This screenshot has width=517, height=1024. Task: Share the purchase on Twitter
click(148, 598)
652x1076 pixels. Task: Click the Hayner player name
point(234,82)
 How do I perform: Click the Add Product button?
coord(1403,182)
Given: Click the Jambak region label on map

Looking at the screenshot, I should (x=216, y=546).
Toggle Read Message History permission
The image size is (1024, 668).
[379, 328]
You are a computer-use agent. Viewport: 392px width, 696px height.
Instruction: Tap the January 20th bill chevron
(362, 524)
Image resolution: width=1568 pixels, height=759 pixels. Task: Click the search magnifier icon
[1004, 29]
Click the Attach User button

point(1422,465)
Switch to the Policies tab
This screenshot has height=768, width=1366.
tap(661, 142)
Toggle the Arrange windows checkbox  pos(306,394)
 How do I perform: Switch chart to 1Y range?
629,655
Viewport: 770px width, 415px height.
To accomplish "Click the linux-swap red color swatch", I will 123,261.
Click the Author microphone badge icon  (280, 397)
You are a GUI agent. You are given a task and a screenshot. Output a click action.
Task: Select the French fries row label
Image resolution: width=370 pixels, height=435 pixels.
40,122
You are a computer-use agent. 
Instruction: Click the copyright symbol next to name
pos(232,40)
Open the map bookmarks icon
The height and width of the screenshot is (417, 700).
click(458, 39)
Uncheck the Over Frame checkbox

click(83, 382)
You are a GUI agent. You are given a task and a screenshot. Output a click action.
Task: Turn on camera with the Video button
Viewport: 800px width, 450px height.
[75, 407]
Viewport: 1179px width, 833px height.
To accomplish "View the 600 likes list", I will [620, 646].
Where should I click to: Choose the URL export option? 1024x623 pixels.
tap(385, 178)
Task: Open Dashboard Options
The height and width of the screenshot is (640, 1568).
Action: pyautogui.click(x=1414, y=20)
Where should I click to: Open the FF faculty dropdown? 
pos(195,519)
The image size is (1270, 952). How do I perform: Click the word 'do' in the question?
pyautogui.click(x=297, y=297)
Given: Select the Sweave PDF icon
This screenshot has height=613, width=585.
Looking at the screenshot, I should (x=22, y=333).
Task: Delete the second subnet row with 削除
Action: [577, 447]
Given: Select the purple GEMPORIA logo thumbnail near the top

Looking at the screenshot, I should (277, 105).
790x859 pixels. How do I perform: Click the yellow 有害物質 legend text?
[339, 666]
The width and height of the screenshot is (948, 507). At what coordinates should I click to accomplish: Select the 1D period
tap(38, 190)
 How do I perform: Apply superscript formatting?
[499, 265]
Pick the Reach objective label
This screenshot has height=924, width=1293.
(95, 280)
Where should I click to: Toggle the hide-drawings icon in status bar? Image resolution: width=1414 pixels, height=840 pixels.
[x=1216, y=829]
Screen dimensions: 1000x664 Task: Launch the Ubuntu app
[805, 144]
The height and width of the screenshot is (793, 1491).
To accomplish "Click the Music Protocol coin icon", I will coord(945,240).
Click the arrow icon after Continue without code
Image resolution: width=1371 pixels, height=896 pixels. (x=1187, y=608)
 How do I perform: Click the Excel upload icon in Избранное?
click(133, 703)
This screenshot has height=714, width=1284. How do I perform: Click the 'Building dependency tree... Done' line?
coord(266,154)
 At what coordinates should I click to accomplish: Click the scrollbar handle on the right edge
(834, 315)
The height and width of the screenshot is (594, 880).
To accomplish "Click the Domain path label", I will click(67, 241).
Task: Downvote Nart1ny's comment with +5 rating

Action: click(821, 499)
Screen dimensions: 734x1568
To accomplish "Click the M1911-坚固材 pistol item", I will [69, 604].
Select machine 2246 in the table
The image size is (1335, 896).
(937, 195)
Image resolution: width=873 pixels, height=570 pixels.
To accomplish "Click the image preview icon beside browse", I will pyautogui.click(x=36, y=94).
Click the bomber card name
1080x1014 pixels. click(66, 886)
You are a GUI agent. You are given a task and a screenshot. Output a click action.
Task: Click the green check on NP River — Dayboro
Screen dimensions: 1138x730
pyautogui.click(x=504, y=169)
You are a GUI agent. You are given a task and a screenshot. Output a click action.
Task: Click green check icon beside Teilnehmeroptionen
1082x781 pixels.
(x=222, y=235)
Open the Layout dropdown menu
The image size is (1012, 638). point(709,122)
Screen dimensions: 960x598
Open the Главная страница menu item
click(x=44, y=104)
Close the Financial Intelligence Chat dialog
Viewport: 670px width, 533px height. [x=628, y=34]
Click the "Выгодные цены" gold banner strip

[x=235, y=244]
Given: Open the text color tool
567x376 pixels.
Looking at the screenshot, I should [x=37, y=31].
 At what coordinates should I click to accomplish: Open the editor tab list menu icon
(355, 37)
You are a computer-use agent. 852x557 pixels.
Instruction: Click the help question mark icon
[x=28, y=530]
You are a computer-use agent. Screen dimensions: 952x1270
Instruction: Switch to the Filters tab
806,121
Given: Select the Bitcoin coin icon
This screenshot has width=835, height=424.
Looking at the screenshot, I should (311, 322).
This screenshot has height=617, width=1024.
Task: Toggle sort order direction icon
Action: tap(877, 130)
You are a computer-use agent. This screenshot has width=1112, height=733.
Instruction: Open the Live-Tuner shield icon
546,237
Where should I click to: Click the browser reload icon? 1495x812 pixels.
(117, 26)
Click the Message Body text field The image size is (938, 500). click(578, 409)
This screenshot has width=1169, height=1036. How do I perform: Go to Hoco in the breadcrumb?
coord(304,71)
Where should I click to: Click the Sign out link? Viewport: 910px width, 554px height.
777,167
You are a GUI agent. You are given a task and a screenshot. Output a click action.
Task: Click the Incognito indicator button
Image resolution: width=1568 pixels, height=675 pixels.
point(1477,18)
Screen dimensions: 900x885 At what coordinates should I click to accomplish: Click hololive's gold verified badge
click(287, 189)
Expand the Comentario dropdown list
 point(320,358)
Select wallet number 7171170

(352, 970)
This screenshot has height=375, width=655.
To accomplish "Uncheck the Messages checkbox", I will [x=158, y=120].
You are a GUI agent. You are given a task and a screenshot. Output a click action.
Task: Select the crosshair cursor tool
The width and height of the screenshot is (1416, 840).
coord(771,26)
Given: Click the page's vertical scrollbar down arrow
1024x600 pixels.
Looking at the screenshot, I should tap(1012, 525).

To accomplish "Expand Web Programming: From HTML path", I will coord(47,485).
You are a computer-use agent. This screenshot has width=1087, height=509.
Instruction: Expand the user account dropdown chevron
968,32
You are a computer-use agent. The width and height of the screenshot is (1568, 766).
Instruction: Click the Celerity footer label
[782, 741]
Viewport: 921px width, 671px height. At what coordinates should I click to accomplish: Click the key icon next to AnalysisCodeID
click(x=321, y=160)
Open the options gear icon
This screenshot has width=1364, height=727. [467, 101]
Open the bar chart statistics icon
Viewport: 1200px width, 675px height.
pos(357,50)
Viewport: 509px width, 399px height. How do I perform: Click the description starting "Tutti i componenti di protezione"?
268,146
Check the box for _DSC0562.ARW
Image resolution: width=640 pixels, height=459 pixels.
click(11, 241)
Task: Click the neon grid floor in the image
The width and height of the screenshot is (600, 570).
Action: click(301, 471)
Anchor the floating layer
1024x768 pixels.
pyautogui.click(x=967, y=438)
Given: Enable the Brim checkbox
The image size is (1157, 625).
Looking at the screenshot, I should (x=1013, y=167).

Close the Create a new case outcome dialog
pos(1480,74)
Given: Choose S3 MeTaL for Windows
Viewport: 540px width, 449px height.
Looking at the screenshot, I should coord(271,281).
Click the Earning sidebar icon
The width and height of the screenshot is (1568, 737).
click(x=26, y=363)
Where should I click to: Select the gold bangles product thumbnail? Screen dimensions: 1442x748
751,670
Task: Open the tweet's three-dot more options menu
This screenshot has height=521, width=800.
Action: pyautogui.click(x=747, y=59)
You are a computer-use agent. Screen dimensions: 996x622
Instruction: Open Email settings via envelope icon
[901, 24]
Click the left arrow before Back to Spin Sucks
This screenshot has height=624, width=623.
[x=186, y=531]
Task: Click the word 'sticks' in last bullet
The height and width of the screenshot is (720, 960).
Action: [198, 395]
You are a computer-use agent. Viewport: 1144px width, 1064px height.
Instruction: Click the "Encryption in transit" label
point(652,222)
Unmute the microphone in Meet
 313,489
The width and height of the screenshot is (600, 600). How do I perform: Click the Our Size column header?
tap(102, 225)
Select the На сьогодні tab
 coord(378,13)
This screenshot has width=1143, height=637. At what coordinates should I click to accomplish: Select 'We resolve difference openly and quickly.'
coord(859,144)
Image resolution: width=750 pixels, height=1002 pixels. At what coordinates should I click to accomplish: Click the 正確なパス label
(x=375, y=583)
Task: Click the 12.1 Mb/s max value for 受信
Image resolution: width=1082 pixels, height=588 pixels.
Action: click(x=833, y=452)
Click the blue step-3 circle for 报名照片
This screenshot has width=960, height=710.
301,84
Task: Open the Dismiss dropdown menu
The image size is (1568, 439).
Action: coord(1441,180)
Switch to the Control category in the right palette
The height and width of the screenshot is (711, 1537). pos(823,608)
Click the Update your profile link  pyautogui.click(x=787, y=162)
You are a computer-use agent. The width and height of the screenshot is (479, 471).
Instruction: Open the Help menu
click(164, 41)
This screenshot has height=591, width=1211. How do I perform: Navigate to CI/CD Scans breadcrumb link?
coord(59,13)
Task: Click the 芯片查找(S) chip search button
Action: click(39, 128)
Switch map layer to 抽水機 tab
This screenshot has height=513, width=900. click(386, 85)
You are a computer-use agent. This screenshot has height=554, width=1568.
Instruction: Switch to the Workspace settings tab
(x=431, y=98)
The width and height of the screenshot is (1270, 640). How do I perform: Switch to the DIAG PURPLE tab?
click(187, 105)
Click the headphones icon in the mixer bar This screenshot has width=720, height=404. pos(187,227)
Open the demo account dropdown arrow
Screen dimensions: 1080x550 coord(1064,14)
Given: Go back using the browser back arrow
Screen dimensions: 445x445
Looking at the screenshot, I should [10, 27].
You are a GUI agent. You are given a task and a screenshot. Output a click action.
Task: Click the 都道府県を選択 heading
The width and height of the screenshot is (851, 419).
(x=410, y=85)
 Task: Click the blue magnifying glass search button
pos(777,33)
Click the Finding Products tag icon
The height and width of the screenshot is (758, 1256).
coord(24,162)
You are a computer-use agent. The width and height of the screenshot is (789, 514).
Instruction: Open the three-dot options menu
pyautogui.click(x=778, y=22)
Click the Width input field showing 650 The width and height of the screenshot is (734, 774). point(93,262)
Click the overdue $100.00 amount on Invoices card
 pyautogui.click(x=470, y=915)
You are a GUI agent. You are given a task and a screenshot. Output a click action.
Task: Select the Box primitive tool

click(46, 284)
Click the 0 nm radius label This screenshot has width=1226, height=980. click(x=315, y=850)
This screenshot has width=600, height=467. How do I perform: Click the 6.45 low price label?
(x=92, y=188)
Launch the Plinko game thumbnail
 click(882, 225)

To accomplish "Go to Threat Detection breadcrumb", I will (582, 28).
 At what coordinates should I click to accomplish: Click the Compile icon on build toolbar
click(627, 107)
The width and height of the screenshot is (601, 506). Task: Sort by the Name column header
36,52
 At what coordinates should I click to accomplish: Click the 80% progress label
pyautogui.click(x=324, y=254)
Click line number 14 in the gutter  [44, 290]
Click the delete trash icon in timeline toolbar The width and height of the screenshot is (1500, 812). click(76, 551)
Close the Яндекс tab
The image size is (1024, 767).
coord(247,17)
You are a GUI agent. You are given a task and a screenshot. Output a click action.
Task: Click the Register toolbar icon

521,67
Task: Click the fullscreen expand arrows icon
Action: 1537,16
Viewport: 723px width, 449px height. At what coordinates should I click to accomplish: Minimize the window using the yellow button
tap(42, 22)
_ _ _
▶ _TASK DESCRIPTION_: Your task is to list each line of the records with the word "beside".

▶ _PROBLEM SOLUTION_:
To accomplish "Click the image preview icon beside browse", I will pyautogui.click(x=36, y=94).
Task: Click green check icon beside Teilnehmeroptionen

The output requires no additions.